Hate speech online: Study: Anti-Semitism on all social media platforms

Hate speech on the net
Study: Anti-Semitism on all social media platforms

Emmanuel Macron speaks via video link during the International Forum on Holocaust Remembrance and Anti-Semitism. Photo: Jonas Ekstromer / TT News Agency / AP / dpa

© dpa-infocom GmbH

Without education, without background knowledge, it is not uncommon for young people to come into contact with conspiracy ideologies and anti-Semitism online. A problem that a study now sheds light on.

According to a recent study, anti-Semitism is widespread and easily accessible on the Internet.

“Every conceivable form of anti-Semitism can be found on all social networks without much effort,” said the Amadeu Antonio Foundation on the occasion of an international forum to commemorate the Holocaust and the fight against anti-Semitism in the southern Swedish city of Malmö. It is particularly worrying that young people only come into contact with conspiracy ideologies and anti-Semitism via networks such as Tiktok and Instagram without having been informed about these phenomena beforehand.

Hashtags with terms under which conspiracy narratives were spread showed millions of posts spreading anti-Semitic prejudice and devaluation with one click. More explicit anti-Semitic hashtags should also be used on Instagram, for example, according to the joint study published on Wednesday by the Amadeu Antonio Foundation and the Swedish Expo Foundation and the British organization Hope not Hate. The authors demanded a clear commitment from the Internet companies to ban anti-Semitism from their platforms.

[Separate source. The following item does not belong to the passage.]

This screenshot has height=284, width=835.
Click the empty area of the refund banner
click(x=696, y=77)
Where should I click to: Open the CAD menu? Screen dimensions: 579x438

“It’s actually unbelievable that despite ten years of trying to eradicate hate speech, we were able to find anti-Semitism on every social media platform we examined,” said Joe Mulhall of Hope not Hate. A new generation got to know anti-Semitic ideas online with which they would otherwise hardly have come into contact.

At the Malmö Forum at the invitation of the Swedish Prime Minister Stefan Löfven, representatives of governments, organizations, science and civil society wanted to talk about how the memory of the Nazi murder of around six million Jews can be kept alive and hostility against Jews can be better combated. European Minister of State Michael Roth (SPD) is there from Germany.